Items from a data source
==============================
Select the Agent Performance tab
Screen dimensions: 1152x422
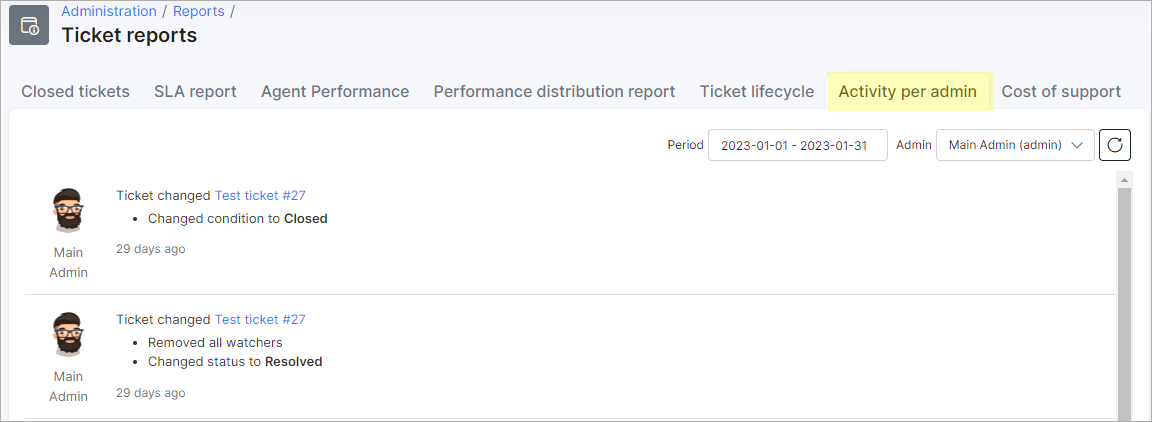coord(335,92)
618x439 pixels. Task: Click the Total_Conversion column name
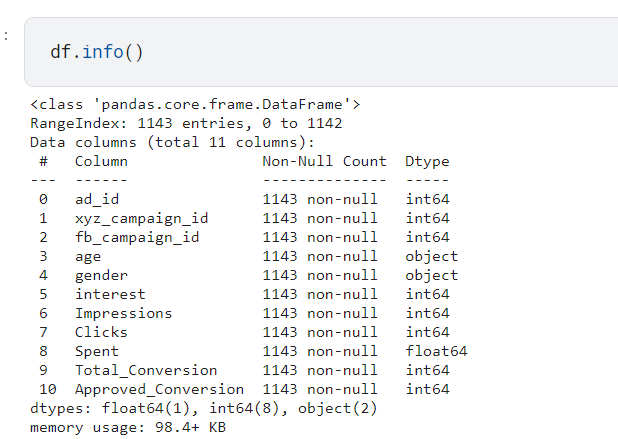pyautogui.click(x=146, y=370)
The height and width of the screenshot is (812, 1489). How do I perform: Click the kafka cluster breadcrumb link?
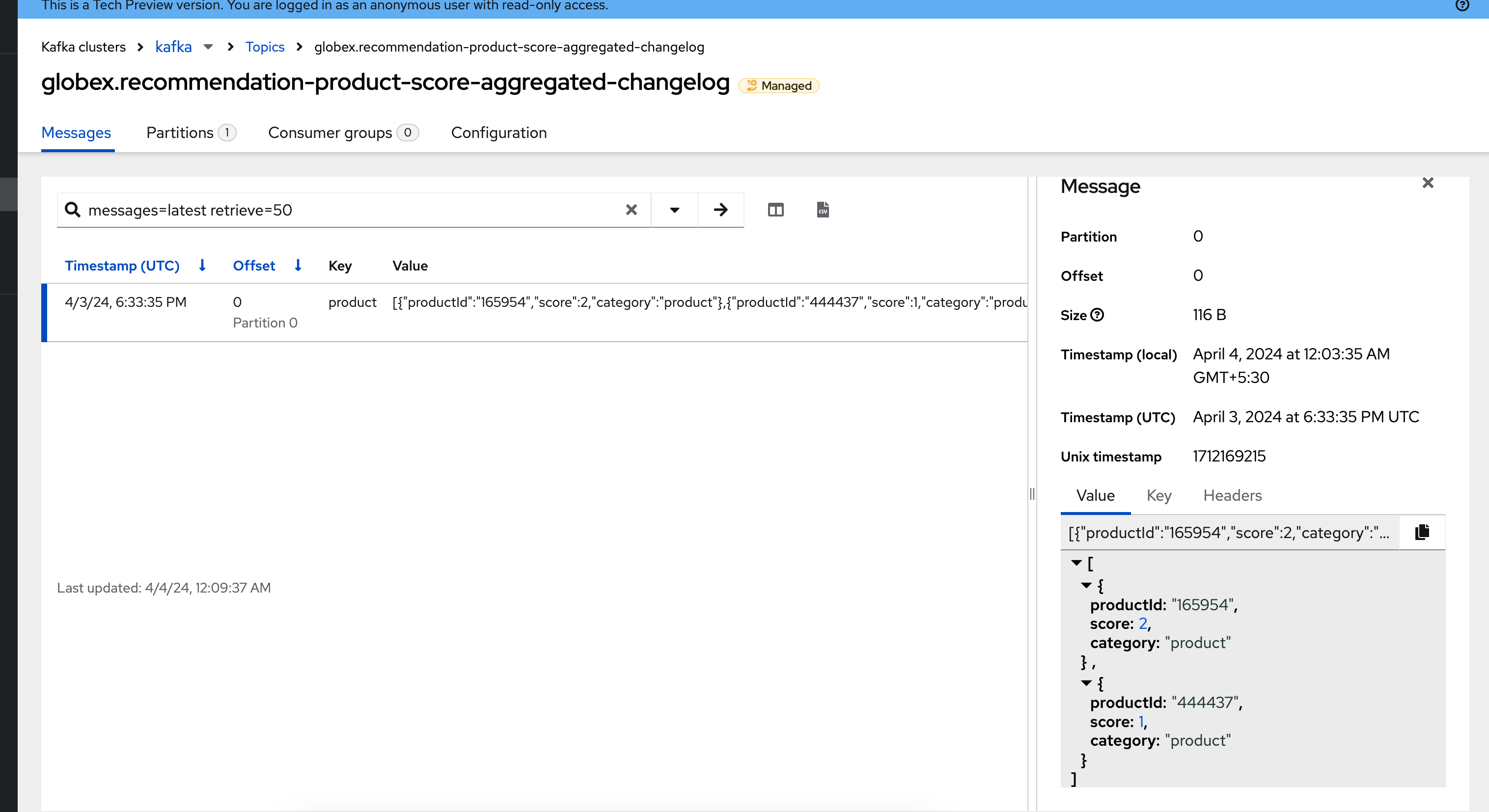click(173, 46)
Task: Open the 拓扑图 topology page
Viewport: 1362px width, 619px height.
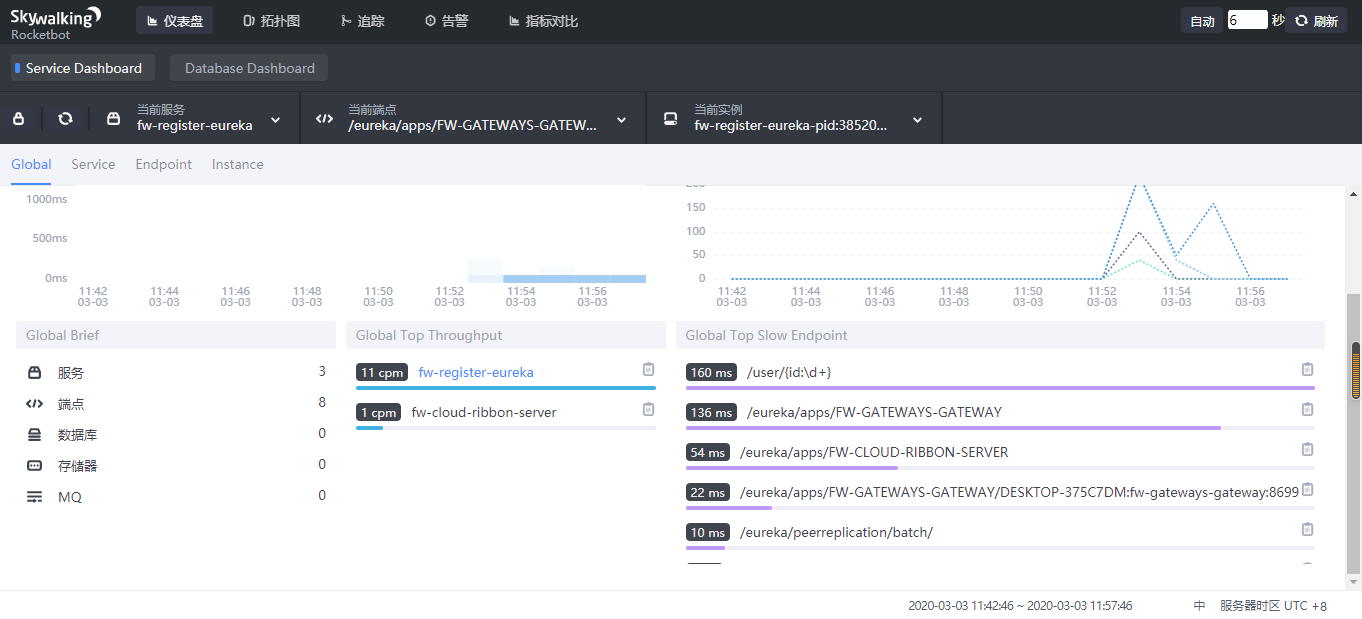Action: pyautogui.click(x=271, y=21)
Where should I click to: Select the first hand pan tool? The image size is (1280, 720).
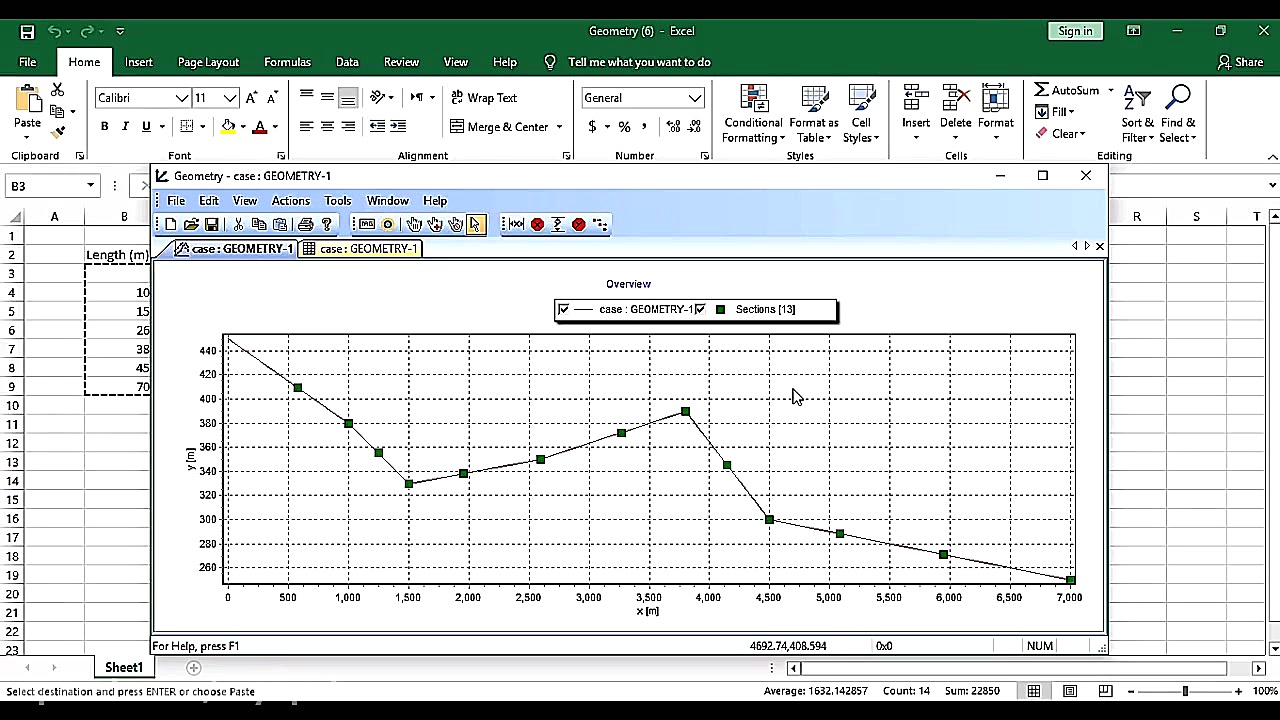[414, 225]
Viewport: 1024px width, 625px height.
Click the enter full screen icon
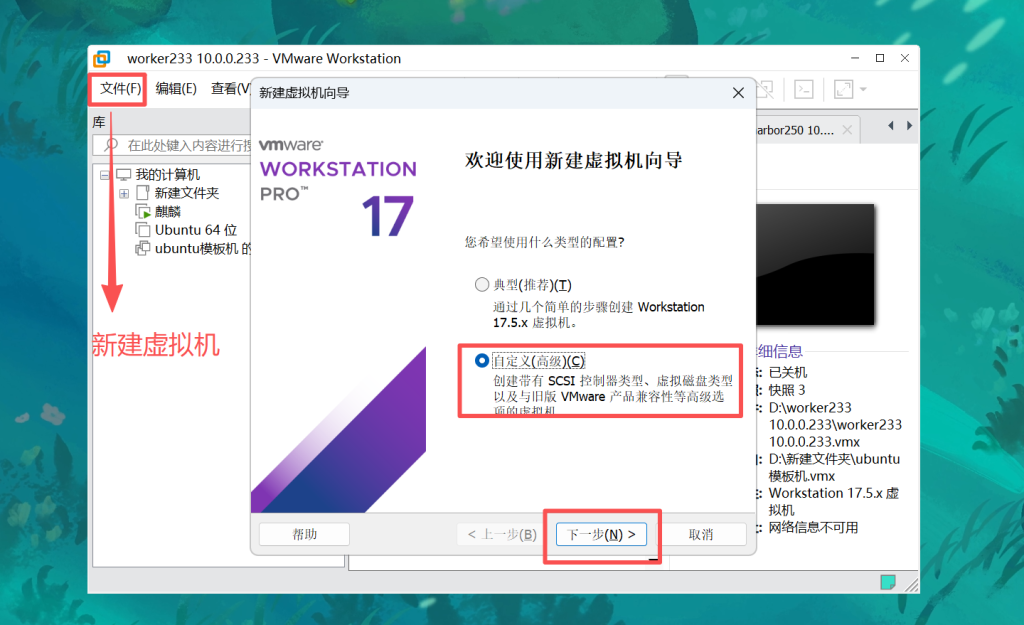(843, 89)
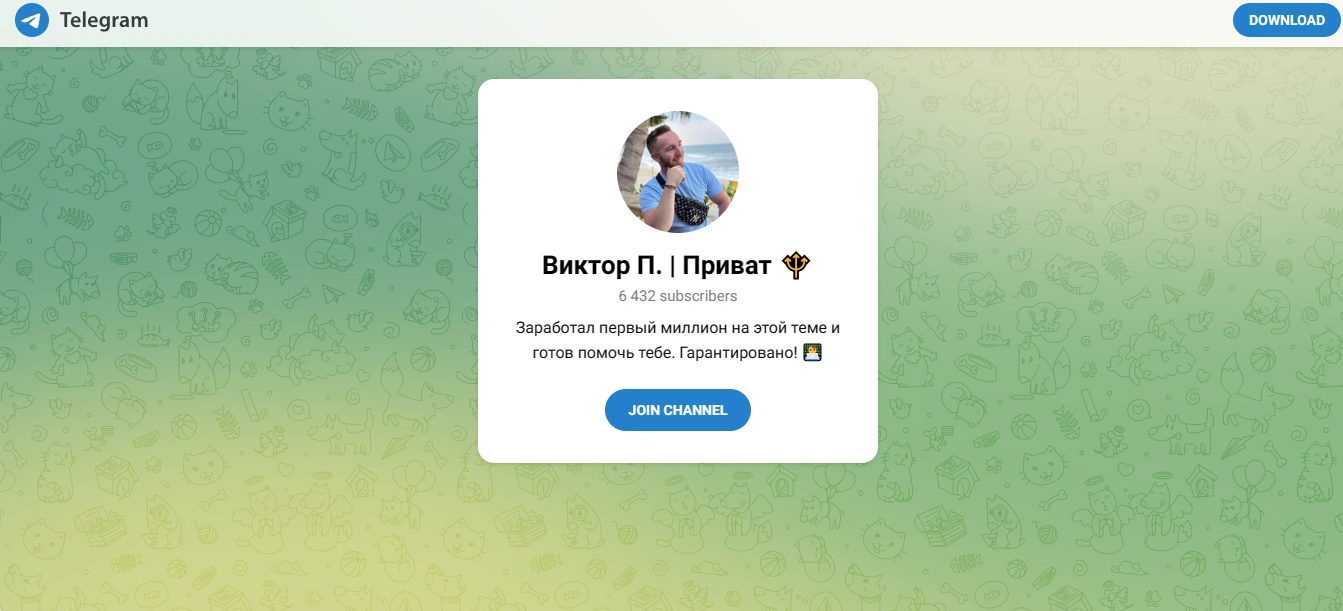The image size is (1343, 611).
Task: Click the words "на этой теме" in description
Action: [780, 328]
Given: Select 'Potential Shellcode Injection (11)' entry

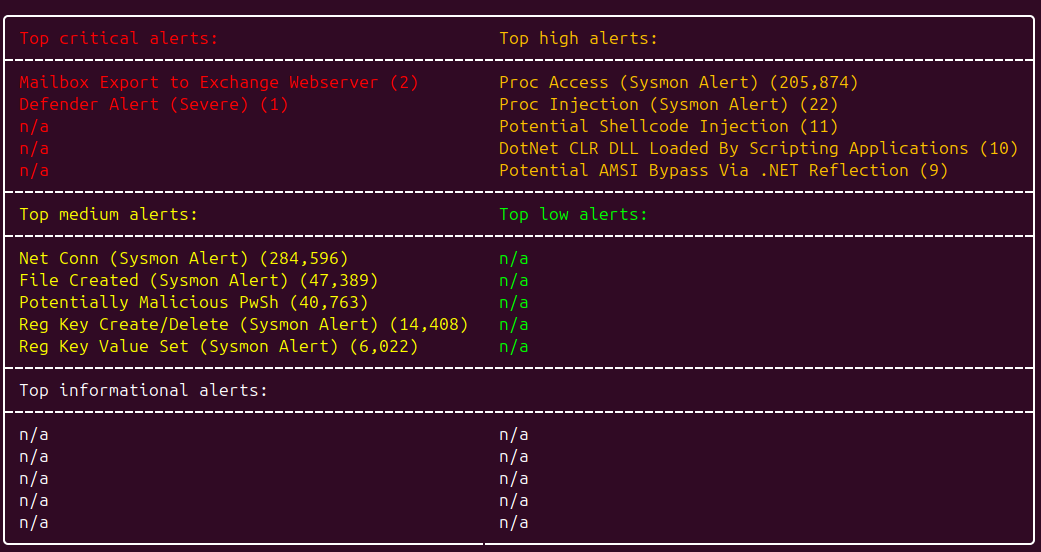Looking at the screenshot, I should [669, 127].
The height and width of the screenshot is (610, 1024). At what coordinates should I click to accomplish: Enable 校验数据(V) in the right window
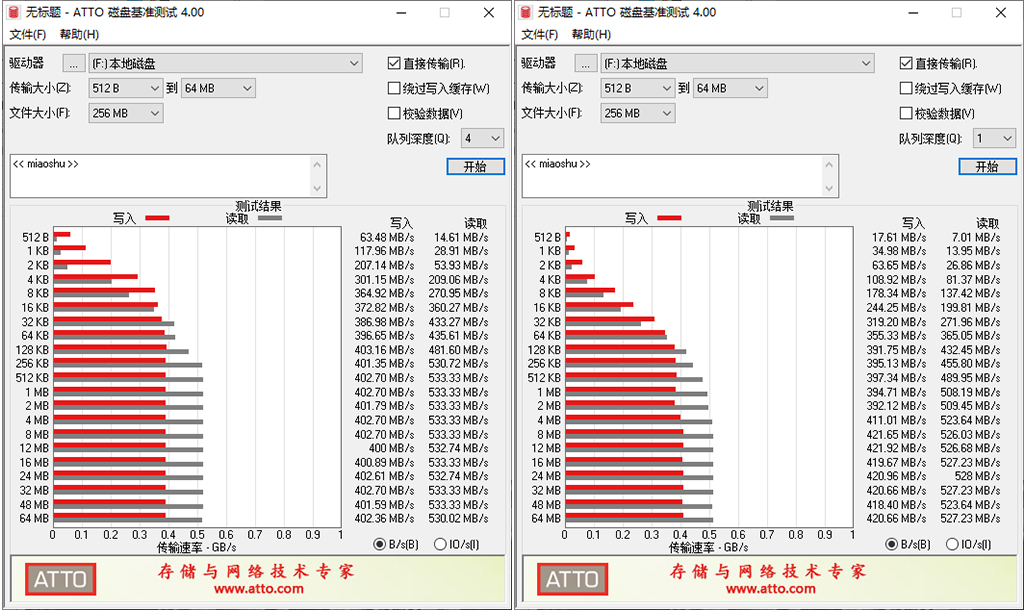tap(906, 112)
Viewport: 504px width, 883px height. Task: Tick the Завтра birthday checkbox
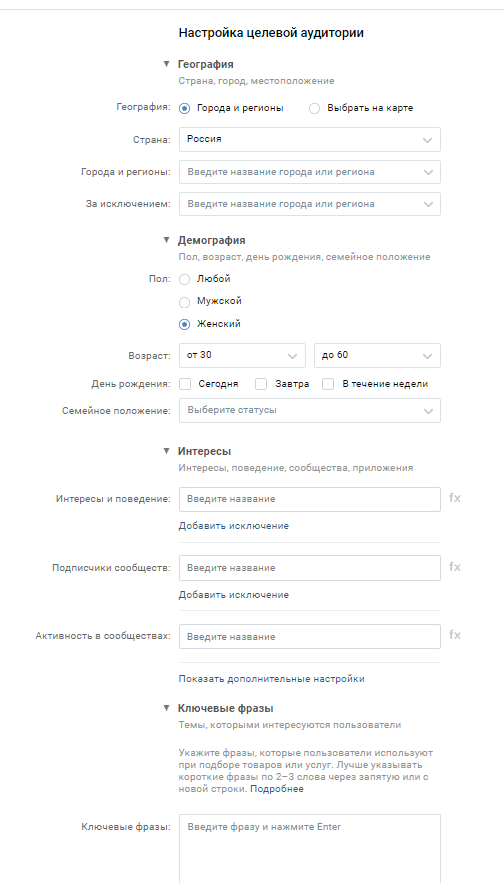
==============================
Try it
Your task is to retype the lines running from the one that contains "The height and width of the screenshot is (610, 1024)." through the end of the records, and nothing else. Pictures are not part of the copy.

Exercise result
The height and width of the screenshot is (610, 1024). At what coordinates should I click to accomplish: Enable 校验数据(V) in the right window
tap(906, 112)
Viewport: 504px width, 883px height. Task: Tick the Завтра birthday checkbox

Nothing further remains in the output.